* [Directions for this task]: Turn these lines into a JSON list of strings, one string per line, omitting blank lines.

* [Entries provided]:
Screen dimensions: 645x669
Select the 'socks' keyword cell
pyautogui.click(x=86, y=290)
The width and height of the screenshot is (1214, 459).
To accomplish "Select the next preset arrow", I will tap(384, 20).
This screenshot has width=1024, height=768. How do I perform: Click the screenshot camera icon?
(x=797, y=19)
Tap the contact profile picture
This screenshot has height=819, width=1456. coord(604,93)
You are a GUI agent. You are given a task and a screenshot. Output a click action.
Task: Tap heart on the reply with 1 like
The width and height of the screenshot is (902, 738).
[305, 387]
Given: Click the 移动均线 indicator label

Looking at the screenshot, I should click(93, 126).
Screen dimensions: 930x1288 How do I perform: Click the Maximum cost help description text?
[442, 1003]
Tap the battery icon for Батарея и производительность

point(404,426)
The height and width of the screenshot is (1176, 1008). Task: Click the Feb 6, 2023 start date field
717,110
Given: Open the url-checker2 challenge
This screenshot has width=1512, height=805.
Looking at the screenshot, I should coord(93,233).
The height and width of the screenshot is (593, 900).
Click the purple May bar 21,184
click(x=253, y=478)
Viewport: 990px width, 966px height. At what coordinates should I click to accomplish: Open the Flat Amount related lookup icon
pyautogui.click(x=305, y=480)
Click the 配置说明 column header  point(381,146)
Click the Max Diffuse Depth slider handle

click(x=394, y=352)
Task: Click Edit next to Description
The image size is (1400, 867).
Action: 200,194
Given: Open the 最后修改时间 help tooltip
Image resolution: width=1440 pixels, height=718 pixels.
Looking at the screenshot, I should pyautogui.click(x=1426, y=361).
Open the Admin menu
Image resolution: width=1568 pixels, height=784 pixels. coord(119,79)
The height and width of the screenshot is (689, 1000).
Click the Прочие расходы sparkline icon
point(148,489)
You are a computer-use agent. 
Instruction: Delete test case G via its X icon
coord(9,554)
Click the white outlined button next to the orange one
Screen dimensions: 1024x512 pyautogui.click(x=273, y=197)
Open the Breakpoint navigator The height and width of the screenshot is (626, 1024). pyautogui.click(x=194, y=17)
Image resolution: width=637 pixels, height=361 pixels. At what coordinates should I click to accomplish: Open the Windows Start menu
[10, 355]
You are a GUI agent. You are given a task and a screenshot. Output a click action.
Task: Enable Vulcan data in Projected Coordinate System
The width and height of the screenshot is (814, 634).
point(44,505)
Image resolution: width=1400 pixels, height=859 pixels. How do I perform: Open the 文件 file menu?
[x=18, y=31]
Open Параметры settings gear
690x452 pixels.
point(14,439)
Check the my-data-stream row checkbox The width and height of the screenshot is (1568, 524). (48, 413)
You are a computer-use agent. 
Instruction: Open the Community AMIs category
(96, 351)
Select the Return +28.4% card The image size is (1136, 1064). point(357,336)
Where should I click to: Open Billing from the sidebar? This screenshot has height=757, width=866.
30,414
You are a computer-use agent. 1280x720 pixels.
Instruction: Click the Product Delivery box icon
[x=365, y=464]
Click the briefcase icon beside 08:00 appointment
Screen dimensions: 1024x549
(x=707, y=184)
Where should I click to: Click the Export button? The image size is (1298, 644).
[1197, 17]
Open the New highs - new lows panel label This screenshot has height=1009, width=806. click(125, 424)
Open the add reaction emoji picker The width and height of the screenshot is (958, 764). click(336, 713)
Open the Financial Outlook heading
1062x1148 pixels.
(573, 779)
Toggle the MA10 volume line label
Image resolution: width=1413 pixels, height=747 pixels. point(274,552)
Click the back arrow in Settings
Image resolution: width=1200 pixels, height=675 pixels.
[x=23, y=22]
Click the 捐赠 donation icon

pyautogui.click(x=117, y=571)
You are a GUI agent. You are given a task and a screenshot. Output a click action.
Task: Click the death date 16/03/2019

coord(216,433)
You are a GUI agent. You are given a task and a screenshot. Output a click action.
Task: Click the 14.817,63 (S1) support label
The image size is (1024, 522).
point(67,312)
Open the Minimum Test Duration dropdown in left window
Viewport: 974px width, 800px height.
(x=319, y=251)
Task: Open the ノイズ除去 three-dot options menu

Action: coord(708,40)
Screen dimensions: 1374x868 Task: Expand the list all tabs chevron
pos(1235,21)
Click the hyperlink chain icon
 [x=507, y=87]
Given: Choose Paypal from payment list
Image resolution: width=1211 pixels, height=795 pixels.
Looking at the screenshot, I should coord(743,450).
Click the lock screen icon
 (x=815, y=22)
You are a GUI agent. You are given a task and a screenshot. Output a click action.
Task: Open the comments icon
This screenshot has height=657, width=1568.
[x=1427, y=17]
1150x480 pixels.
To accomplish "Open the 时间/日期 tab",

* [Solution for this problem]:
[
  "Screen dimensions: 645x669",
  "Select the 'socks' keyword cell",
  "pyautogui.click(x=86, y=290)",
  "The width and height of the screenshot is (1214, 459).",
  "To accomplish \"Select the next preset arrow\", I will tap(384, 20).",
  "This screenshot has width=1024, height=768. How do I perform: Click the screenshot camera icon?",
  "(x=797, y=19)",
  "Tap the contact profile picture",
  "This screenshot has height=819, width=1456. coord(604,93)",
  "You are a GUI agent. You are given a task and a screenshot. Output a click action.",
  "Task: Tap heart on the reply with 1 like",
  "The width and height of the screenshot is (902, 738).",
  "[305, 387]",
  "Given: Click the 移动均线 indicator label",
  "Looking at the screenshot, I should click(93, 126).",
  "Screen dimensions: 930x1288 How do I perform: Click the Maximum cost help description text?",
  "[442, 1003]",
  "Tap the battery icon for Батарея и производительность",
  "point(404,426)",
  "The height and width of the screenshot is (1176, 1008). Task: Click the Feb 6, 2023 start date field",
  "717,110",
  "Given: Open the url-checker2 challenge",
  "This screenshot has width=1512, height=805.",
  "Looking at the screenshot, I should coord(93,233).",
  "The height and width of the screenshot is (593, 900).",
  "Click the purple May bar 21,184",
  "click(x=253, y=478)",
  "Viewport: 990px width, 966px height. At what coordinates should I click to accomplish: Open the Flat Amount related lookup icon",
  "pyautogui.click(x=305, y=480)",
  "Click the 配置说明 column header  point(381,146)",
  "Click the Max Diffuse Depth slider handle",
  "click(x=394, y=352)",
  "Task: Click Edit next to Description",
  "The image size is (1400, 867).",
  "Action: 200,194",
  "Given: Open the 最后修改时间 help tooltip",
  "Image resolution: width=1440 pixels, height=718 pixels.",
  "Looking at the screenshot, I should pyautogui.click(x=1426, y=361).",
  "Open the Admin menu",
  "Image resolution: width=1568 pixels, height=784 pixels. coord(119,79)",
  "The height and width of the screenshot is (689, 1000).",
  "Click the Прочие расходы sparkline icon",
  "point(148,489)",
  "You are a computer-use agent. ",
  "Instruction: Delete test case G via its X icon",
  "coord(9,554)",
  "Click the white outlined button next to the orange one",
  "Screen dimensions: 1024x512 pyautogui.click(x=273, y=197)",
  "Open the Breakpoint navigator The height and width of the screenshot is (626, 1024). pyautogui.click(x=194, y=17)",
  "Image resolution: width=637 pixels, height=361 pixels. At what coordinates should I click to accomplish: Open the Windows Start menu",
  "[10, 355]",
  "You are a GUI agent. You are given a task and a screenshot. Output a click action.",
  "Task: Enable Vulcan data in Projected Coordinate System",
  "The width and height of the screenshot is (814, 634).",
  "point(44,505)",
  "Image resolution: width=1400 pixels, height=859 pixels. How do I perform: Open the 文件 file menu?",
  "[x=18, y=31]",
  "Open Параметры settings gear",
  "690x452 pixels.",
  "point(14,439)",
  "Check the my-data-stream row checkbox The width and height of the screenshot is (1568, 524). (48, 413)",
  "You are a computer-use agent. ",
  "Instruction: Open the Community AMIs category",
  "(96, 351)",
  "Select the Return +28.4% card The image size is (1136, 1064). point(357,336)",
  "Where should I click to: Open Billing from the sidebar? This screenshot has height=757, width=866.",
  "30,414",
  "You are a computer-use agent. 1280x720 pixels.",
  "Instruction: Click the Product Delivery box icon",
  "[x=365, y=464]",
  "Click the briefcase icon beside 08:00 appointment",
  "Screen dimensions: 1024x549",
  "(x=707, y=184)",
  "Where should I click to: Click the Export button? The image size is (1298, 644).",
  "[1197, 17]",
  "Open the New highs - new lows panel label This screenshot has height=1009, width=806. click(125, 424)",
  "Open the add reaction emoji picker The width and height of the screenshot is (958, 764). click(336, 713)",
  "Open the Financial Outlook heading",
  "1062x1148 pixels.",
  "(573, 779)",
  "Toggle the MA10 volume line label",
  "Image resolution: width=1413 pixels, height=747 pixels. point(274,552)",
  "Click the back arrow in Settings",
  "Image resolution: width=1200 pixels, height=675 pixels.",
  "[x=23, y=22]",
  "Click the 捐赠 donation icon",
  "pyautogui.click(x=117, y=571)",
  "You are a GUI agent. You are given a task and a screenshot. Output a click action.",
  "Task: Click the death date 16/03/2019",
  "coord(216,433)",
  "You are a GUI agent. You are given a task and a screenshot. Output a click action.",
  "Task: Click the 14.817,63 (S1) support label",
  "The image size is (1024, 522).",
  "point(67,312)",
  "Open the Minimum Test Duration dropdown in left window",
  "Viewport: 974px width, 800px height.",
  "(x=319, y=251)",
  "Task: Open the ノイズ除去 three-dot options menu",
  "Action: coord(708,40)",
  "Screen dimensions: 1374x868 Task: Expand the list all tabs chevron",
  "pos(1235,21)",
  "Click the hyperlink chain icon",
  " [x=507, y=87]",
  "Given: Choose Paypal from payment list",
  "Image resolution: width=1211 pixels, height=795 pixels.",
  "Looking at the screenshot, I should coord(743,450).",
  "Click the lock screen icon",
  " (x=815, y=22)",
  "You are a GUI agent. You are given a task and a screenshot. Output a click action.",
  "Task: Open the comments icon",
  "This screenshot has height=657, width=1568.",
  "[x=1427, y=17]",
  "1150x480 pixels.",
  "To accomplish \"Open the 时间/日期 tab\","
]